## Task item
For each entry, repeat the text exactly and omit any picture it holds.

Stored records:

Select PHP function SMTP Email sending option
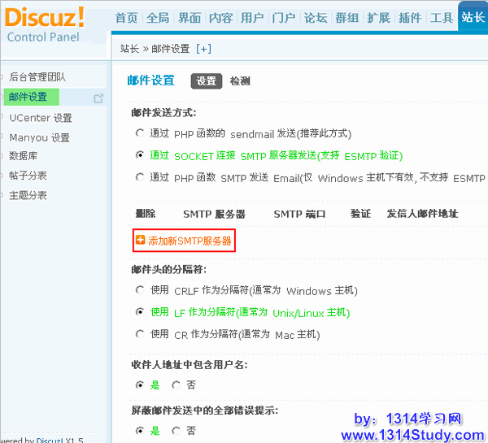 [x=140, y=178]
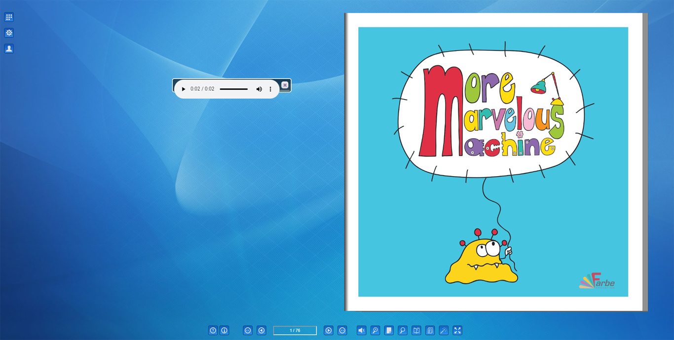This screenshot has width=674, height=340.
Task: Click the user profile icon
Action: pyautogui.click(x=9, y=49)
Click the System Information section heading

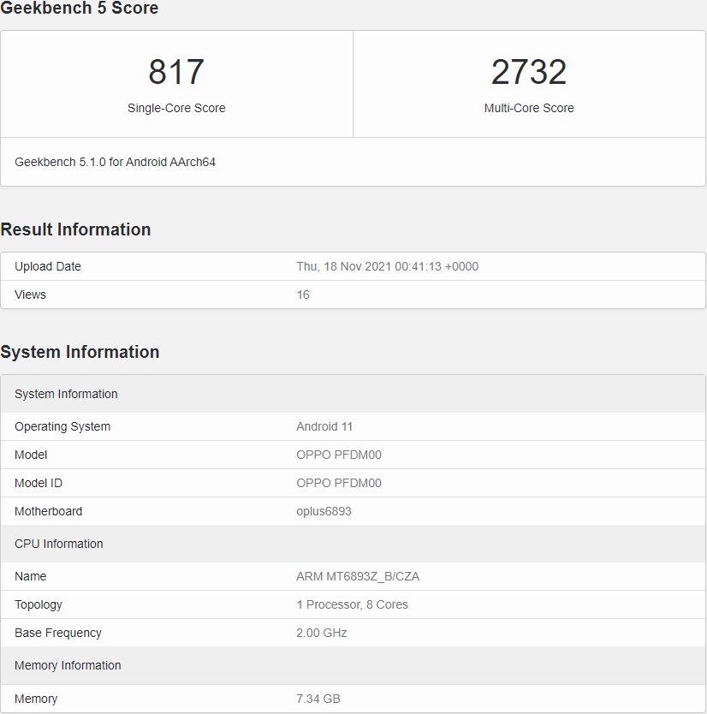[80, 352]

## Result of the task
Select PHP function SMTP Email sending option
 [x=140, y=178]
This screenshot has width=674, height=340.
Task: Click the user profile icon
Action: pyautogui.click(x=9, y=49)
Click the System Information section heading

[80, 352]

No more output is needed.